**The problem**
Copy out every line of the records below without changing a single character.

**Provided material**

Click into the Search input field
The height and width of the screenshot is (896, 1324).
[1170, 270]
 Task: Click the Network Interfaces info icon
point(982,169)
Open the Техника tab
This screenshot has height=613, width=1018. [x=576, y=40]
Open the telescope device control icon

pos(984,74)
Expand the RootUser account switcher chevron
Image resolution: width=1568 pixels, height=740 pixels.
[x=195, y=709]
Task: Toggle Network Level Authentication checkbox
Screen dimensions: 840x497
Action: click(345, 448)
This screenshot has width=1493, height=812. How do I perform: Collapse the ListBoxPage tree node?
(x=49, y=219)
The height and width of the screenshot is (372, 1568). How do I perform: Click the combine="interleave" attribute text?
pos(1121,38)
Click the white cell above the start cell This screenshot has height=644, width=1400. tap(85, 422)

**Result below**
Click into the Search input field
The height and width of the screenshot is (896, 1324).
[1170, 270]
 Task: Click the Network Interfaces info icon
point(982,169)
Open the Техника tab
This screenshot has height=613, width=1018. [x=576, y=40]
Open the telescope device control icon

pos(984,74)
Expand the RootUser account switcher chevron
Image resolution: width=1568 pixels, height=740 pixels.
[x=195, y=709]
Task: Toggle Network Level Authentication checkbox
Screen dimensions: 840x497
Action: click(345, 448)
This screenshot has width=1493, height=812. How do I perform: Collapse the ListBoxPage tree node?
(x=49, y=219)
The height and width of the screenshot is (372, 1568). How do I perform: Click the combine="interleave" attribute text?
pos(1121,38)
Click the white cell above the start cell This screenshot has height=644, width=1400. tap(85, 422)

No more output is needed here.